Há precisamente um ano, andava eu a ler “Memória de Elefante” jurei a mim própria que tinha de ultrapassar a ideia feita/preconceito de que é muito difícil ler António Lobo Antunes, embora sobre as suas crónicas o consenso seja altamente favorável. A verdade é que fui acumulando livros deste autor que me iam sendo oferecidos, e como tinha de começar por uma ponta, decidi-me entrar na obra de A. Lobo Antunes, por ordem cronológica. Depois de “A Memória de Elefante”, passei a “Os Cus de Judas”, o segundo livro do autor.

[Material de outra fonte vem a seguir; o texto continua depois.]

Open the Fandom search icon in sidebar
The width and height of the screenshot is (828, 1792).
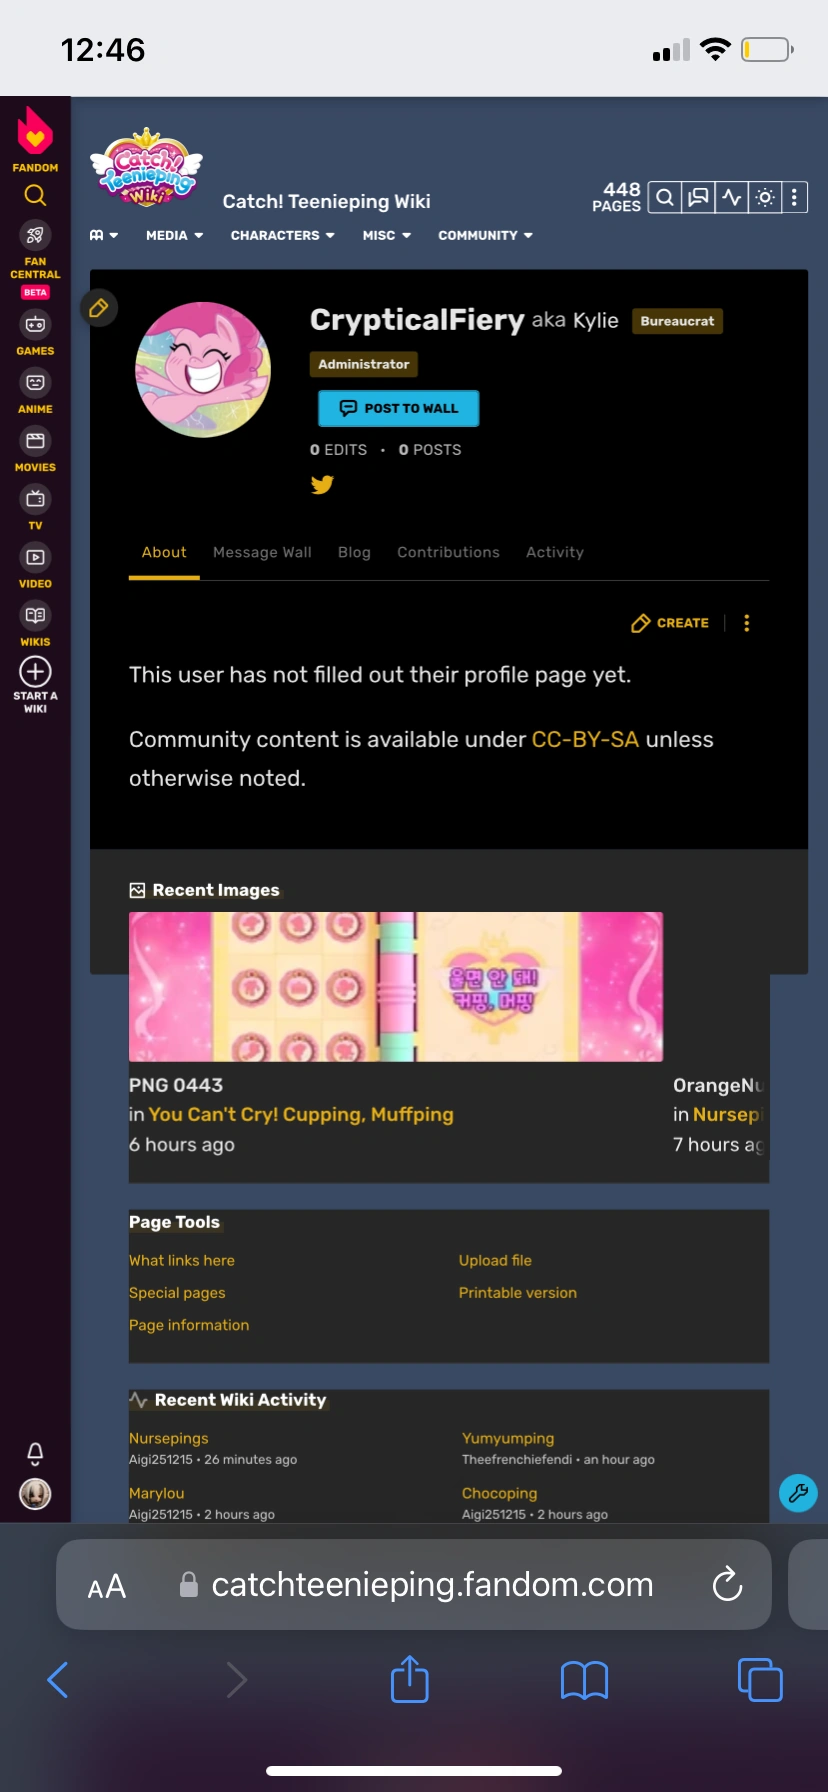[35, 195]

Este livro que ele dedica ao amigo Daniel Sampaio, começa com a profunda ironia de um narrador que nos fala da sua infância muito ligada aos animais do Jardim Zoológico, dado viver perto do Jardim e portanto não ser alheio aos sons dos animais e às suas características. Mas, de todo aquele mundo de animais, a sua maior e mais agradável memória prende-se com o rinque de patinagem e a elegância do professor preto “rodeado de meninas de saias curtas e botas brancas”(pág. 9). Em contraponto a estas memórias ruidosas, luminosas e felizes, a casa das tias na Barata Salgueiro cheirava a mofo e a velho e os reparos que lhe faziam sobre a sua magreza, apenas viam a tropa como salvação para vir a tornar-se um homem. Até que chegou esse dia em que “a tribo” se foi despedir dele no dia em que embarcou para Angola.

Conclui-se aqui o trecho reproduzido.